Claude wins by a large margin
* Claude Opus 4.6 : 0.71
* Claude Opus 4.5 : 0.51
* KIMI-K2.5 : 0.37
* GLM-5 : 0.36
* GPT-5.2 : 0.23
Note: later GPT versions seem to be only available within openAi's proprietary codex cli, so can't be tested - and if tested via the codex cli "harness" it wouldn't be a pure model-to-model comparison any more.
---
Of course, the interesting follow-up question is: How well perform these models with added agent tooling ("harness") ?
Maybe someone has tokens to burn and can run a matrix of agent tools over the top models and provide the results?
>if tested via the codex cli "harness" it wouldn't be a pure model-to-model comparison any more.
Well that's already not a very fair comparison, we've known for years (one of the early-ish LLM papers, maybe someone knows which one) that prompting makes an enormous difference on agent performance, and most strikingly, the same prompt that massively boosts performance on one model, can massively reduce performance on another.
So you already need to fine-tune the prompts for the model, if you want anything approaching best results.
Now what's really amusing is that if you run models without their official harness, they can actually do way better on some benchmarks! [0] e.g. On Terminal Bench 2, Claude Opus 4.6 goes from #33 (Claude Code) to #5 (custom harness). Similar results for Codex.
Now, this is "for this one very specific benchmark", but I still thought it was funny, since you'd expect "the harness made by the same company" to be the best for all tasks, but that's clearly not the case. (For specific tasks, it's actually quite trivial to outperform a general purpose harness.)
I reached the same conclusion. I tried using both for my personal investment ambient using agent-pair programming to build and agentic intelligence layer for stocks and the difference between the 2 models if astounding.
> and if tested via the codex cli "harness" it wouldn't be a pure model-to-model comparison any more.
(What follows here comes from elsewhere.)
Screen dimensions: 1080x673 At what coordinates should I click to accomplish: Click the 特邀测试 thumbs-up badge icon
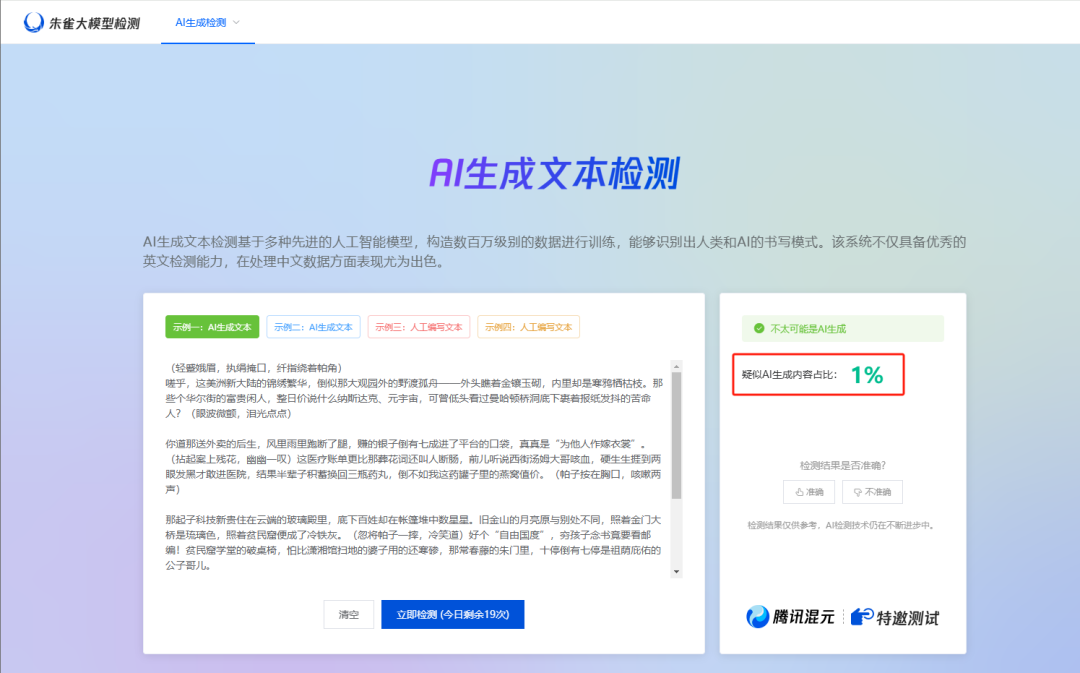coord(862,616)
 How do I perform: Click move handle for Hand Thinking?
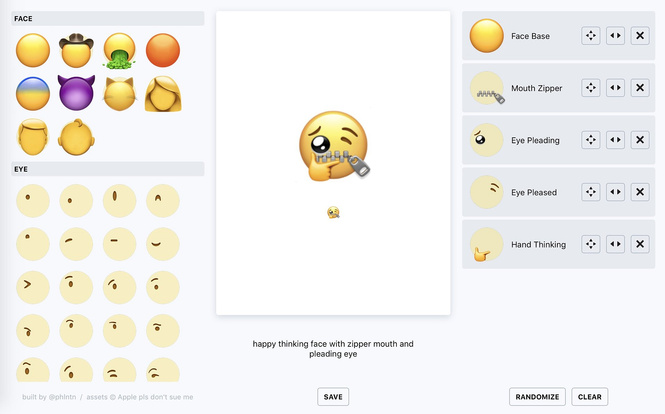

But the interesting comparison when evaluating coding agent capabilities is to evaluate the offerings given to users.
So this means comparing Claude Code to Codex to whatever CLI tools Kimi, GLM, and others give you.
And it might mean throwing Cursor, OpenCode, Amp, Pi, mini-swe-agent, etc into the mix
We are working on supporting agent harnesses @ www.cliwatch.com, so both 1. LLM model as well 2. LLM model + harness performance can be evaluated against your software/CLI. We also support building evals against your doc suite. End result is that you’ll feel more comfortable shipping CLIs that work for your agentic users!:)
It's the other way around - Claude Code is the proprietary one. Codex CLI is open source:
https://github.com/openai/codex
You can definitely access the latest models via the API. That's how Codex CLI works.